With the release of the Kimi Linear LLM last week, we can definitely see that efficient, linear attention variants have seen a resurgence in recent months. Here's a brief summary of what happened.
First, linear attention variants have been around for a long time, and I remember seeing tons of papers in the 2020s.
I don't want to dwell too long on these older attempts. But the bottom line was that they reduced both time and memory complexity from O(n^2) to O(n) to making attention much more efficient for long sequences.
However, they never really gained traction as they degraded the model accuracy, and I have never really seen one of these variants applied in an open-weight state-of-the-art LLM.
In the second half of this year, there was a bit of a revival of linear attention variants. The first notable model was MiniMax-M1 with lightning attention, a 456B parameter mixture-of-experts (MoE) model with 46B active parameters, which came out back in June.
Then, in August, the Qwen3 team followed up with Qwen3-Next, which I discussed in more detail above. Then, in September, the DeepSeek Team announced DeepSeek V3.2 with sparse attention.
All three models (MiniMax-M1, Qwen3-Next, DeepSeek V3.2) replace the traditional quadratic attention variants in most or all of their layers with efficient linear variants. (DeepSeek's sparse attention it's not strictly linear but still subquadratic).
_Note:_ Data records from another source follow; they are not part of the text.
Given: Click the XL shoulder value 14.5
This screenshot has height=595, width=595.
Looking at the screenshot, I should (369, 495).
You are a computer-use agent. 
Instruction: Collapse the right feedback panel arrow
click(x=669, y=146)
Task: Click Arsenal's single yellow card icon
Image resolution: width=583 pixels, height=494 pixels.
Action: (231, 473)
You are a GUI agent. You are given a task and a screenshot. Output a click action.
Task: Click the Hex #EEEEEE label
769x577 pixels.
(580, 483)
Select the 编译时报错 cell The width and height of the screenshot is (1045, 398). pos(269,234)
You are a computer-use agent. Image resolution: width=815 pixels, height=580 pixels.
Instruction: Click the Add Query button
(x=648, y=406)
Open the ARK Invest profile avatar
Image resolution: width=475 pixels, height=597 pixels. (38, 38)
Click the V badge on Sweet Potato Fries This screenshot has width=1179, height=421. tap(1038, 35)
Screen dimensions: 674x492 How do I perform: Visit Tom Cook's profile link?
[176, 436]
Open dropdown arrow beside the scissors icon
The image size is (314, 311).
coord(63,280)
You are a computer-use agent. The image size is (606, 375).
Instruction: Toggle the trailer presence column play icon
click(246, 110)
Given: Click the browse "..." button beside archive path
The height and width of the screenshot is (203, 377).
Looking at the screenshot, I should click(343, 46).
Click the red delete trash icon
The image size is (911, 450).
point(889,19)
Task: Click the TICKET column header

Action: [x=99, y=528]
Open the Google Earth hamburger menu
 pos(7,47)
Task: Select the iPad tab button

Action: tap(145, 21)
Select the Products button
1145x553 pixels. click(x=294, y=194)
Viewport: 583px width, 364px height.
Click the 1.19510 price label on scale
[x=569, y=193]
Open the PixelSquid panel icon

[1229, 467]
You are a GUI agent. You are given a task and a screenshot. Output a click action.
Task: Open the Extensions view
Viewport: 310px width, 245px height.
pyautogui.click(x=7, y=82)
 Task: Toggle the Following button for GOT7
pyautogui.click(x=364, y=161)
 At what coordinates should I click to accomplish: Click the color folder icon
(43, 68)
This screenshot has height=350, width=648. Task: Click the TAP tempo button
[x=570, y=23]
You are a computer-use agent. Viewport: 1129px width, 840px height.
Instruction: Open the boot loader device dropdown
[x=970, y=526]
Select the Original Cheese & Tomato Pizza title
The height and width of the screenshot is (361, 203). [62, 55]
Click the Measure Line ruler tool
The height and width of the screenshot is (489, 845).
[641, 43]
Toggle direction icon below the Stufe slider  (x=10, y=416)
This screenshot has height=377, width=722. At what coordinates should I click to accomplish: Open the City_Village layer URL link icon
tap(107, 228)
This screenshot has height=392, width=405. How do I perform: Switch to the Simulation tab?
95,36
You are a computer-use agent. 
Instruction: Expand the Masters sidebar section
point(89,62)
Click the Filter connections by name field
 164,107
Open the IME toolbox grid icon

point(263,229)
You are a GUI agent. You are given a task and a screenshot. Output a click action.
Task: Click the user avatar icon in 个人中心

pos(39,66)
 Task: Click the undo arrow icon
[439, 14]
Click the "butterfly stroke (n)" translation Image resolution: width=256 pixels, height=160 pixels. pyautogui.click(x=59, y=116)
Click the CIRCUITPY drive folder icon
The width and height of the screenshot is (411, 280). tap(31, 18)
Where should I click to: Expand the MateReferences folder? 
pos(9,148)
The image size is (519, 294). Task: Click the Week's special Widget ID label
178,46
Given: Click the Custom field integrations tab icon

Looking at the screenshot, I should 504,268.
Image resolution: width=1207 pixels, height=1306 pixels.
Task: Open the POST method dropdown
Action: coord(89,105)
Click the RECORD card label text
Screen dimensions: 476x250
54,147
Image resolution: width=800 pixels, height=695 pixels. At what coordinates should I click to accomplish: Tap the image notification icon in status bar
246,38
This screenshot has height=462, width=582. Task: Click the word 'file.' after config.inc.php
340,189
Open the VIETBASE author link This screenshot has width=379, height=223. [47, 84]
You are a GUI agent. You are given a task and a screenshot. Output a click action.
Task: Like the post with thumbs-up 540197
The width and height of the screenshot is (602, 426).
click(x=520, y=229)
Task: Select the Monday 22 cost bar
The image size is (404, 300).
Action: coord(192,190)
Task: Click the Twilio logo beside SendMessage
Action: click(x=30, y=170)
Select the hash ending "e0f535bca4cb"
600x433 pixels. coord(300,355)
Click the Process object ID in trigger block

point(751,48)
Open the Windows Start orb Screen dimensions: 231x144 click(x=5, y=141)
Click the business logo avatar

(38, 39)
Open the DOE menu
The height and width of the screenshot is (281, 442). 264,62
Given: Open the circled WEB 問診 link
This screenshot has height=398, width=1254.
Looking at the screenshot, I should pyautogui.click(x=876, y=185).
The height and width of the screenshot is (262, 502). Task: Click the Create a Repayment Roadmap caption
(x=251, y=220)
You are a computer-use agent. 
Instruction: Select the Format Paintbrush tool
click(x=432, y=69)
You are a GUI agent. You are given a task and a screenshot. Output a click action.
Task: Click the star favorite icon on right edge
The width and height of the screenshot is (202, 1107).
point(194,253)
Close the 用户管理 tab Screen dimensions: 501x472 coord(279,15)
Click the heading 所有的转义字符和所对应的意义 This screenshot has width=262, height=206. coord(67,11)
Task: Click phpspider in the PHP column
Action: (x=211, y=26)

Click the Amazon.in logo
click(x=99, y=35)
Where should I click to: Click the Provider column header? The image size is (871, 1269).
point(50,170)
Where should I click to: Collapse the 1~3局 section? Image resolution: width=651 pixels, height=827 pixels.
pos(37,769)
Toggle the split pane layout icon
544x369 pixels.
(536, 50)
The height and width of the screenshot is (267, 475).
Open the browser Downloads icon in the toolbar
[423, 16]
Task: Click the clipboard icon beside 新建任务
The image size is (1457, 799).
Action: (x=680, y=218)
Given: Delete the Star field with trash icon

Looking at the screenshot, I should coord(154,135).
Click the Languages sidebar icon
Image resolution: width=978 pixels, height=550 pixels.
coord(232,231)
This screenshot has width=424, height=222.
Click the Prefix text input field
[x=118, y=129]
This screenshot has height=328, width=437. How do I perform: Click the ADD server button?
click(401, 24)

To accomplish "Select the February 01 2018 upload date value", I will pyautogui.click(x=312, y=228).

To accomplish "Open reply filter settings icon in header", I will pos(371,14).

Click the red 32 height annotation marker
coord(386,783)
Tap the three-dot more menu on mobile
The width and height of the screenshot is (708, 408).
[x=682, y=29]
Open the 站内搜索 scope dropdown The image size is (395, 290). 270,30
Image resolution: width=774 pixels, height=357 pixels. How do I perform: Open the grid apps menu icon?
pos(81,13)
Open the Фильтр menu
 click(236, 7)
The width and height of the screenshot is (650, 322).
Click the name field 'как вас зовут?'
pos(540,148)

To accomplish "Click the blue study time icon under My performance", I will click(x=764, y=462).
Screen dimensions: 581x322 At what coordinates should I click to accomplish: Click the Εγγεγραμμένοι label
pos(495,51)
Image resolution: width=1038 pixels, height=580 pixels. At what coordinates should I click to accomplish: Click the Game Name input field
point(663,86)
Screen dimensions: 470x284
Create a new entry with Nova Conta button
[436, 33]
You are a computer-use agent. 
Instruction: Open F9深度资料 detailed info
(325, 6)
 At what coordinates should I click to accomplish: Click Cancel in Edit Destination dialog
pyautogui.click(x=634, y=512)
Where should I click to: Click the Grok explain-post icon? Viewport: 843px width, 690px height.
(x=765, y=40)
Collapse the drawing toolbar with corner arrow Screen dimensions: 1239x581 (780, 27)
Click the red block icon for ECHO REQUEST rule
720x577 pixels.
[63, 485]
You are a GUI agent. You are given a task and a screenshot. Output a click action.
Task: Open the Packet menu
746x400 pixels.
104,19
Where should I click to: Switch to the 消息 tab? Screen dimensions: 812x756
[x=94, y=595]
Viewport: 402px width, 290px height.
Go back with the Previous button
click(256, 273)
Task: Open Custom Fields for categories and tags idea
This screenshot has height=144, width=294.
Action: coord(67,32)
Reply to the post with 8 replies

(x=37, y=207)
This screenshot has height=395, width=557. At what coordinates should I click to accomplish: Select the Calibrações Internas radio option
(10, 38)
Interestingly, there was a recent plot twist, where the MiniMax team released their new 230B parameter M2 model (discussed in section 13) without linear attention, going back to regular attention. The team stated that linear attention is tricky in production LLMs. It seemed to work fine with regular prompts, but it had pure accuracy in reasoning and multi-turn tasks, which are not only important for regular chat sessions but also agentic applications.
This could have been a turning point where linear attention may not be worth pursuing after all. However, it gets more interesting. Last week, the Kimi team released their new Kimi Linear model with linear attention. The tag line is that compared to regular, full attention, it has a 75% KV cache reduction and up to 6x decoding throughput.
Kimi Linear shares several structural similarities with Qwen3-Next. Both models rely on a hybrid attention strategy. Concretely, they combine lightweight linear attention with heavier full attention layers. Specifically, both use a 3:1 ratio, meaning for every three transformer blocks employing the linear Gated DeltaNet variant, there's one block that uses full attention as shown in the figure below.
However, Kimi Linear modifies the linear attention mechanism of Qwen3-Next by the Kimi Delta Attention (KDA) mechanism, which is essentially a refinement of Gated DeltaNet. Interestingly, it also replaces the standard full attention module by multi-head latent attention.
There's no direct comparison to Qwen3-Next in the Kimi Linear paper, but compared to the Gated DeltaNet-H1 model from the Gated DeltaNet paper (which is essentially Gated DeltaNet with sliding-window attention), Kimi Linear achieves higher modeling accuracy while maintaining the same token-generation speed.
Of course, I couldn't resist and added it to my The Big LLM Architecture Comparison article, which has grown to >10,000 words now (basically becoming book!?).